ただ、企業の中身を見ると良好なところは相当多いです。関税や賃金アップを警戒して、先に値上げを進めた企業も多く、結果として意外な収益になっているケースも目立ちます。今回のインフレは、いわゆるコストプッシュ型というよりも、利益確保型の値上げに近いと思っていて、バブル期のように賃金上昇を前提に、同時に収益を上げていく構図に似ている部分があります。物価が上がる理由自体が、過去とは少し違っていると見た方が良いでしょう。
例えば、源太カレンダーの冊子も、発売時に予約を先に取って印刷していますが、紙代は倍近くになっていますし、包装や送付、印刷コストも相当上がりました。その半分くらいを値上げにしても、正直、収益はギリギリなんですよね。労力や手間を考えたら、数量を確定させた作り方でないととても成り立ちません。
だから、収益率を上げる販売というのは、単に物価上昇分を転嫁するだけではなく、給与アップをどう優先するかという話になります。自分が労働組合をやっていた頃も、給与アップ+物価上昇率分の収益確保、という計算式で企業は動いていました。

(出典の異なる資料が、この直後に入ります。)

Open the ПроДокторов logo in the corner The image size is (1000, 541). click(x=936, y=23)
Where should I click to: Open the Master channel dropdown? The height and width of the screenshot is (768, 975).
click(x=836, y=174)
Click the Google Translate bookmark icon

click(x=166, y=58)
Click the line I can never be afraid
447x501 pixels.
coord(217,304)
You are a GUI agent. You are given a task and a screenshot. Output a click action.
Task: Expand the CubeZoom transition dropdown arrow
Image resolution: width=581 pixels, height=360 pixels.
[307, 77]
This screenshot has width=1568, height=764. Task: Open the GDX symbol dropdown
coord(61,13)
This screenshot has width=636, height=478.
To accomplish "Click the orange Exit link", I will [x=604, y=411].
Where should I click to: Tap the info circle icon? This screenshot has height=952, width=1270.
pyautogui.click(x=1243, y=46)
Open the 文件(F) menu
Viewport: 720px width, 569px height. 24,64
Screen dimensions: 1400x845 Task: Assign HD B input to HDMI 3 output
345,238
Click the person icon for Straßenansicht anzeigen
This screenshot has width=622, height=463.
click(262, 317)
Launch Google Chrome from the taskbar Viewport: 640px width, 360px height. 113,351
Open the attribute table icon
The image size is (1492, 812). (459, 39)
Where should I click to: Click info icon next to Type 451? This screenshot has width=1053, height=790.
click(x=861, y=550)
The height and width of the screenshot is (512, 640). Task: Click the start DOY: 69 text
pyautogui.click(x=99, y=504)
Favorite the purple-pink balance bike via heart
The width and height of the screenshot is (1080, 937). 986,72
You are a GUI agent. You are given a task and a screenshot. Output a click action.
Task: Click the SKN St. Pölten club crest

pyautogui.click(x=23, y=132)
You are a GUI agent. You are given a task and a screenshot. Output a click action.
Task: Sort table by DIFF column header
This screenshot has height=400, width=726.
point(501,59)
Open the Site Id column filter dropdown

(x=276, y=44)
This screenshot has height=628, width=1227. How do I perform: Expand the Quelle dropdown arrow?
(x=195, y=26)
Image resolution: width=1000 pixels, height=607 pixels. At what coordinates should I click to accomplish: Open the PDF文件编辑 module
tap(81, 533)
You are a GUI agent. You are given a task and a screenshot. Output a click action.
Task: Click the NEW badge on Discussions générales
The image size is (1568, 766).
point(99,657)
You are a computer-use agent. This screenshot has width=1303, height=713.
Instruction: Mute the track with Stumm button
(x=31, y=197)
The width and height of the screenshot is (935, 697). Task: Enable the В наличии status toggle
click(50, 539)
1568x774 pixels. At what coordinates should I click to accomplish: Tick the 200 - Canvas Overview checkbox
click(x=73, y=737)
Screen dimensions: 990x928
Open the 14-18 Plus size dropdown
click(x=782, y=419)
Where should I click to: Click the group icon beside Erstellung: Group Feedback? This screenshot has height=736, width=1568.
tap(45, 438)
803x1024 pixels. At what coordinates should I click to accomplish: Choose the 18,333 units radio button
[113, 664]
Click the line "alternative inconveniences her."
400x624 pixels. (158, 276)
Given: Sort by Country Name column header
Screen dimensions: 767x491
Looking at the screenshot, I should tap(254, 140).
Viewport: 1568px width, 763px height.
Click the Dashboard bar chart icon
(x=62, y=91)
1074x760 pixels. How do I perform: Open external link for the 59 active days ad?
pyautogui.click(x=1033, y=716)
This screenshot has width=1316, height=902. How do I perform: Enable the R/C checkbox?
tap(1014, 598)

それが川下に行くほどコストは倍化していき、値上げできない業種や、極力利益を削って勝負する企業も出てきます。だからこそ、生産の上流にいる企業の考え方が非常に重要になってきますし、その読みがうまく当たった企業は、今期かなり良い数字になっています。昨日の相場でも、そういう企業は下げの中で意外と強かったですよね。
「失われた30年」と言われますが、あれは要するに、いかに安く作るかを追求した時代だったわけで、今は物価上昇率以上の収益をどう作るか、というフェーズに入っています。値上げが収益を生み、その結果また物価が上がるという循環です。消費が重いと言われますが、現状の日本はそこまで悪い消費環境ではないと思いますし、高級品もインバウンド分を差し引いても、意外と皆買っていますよね。
まあ、そういう世の中ですから、短期的な金儲けを狙った上げ下げが横行しています。ただ、普通に考えれば、ここからさらに下がるなら、日銀の利上げ以降は選別色が強まりやすく、結果として、下げたAI関連が収益改善で見直される、という流れになる可能性もあります。どうも、今回の下げは作られた印象が強くて、そこが引っ掛かるところなんですよね。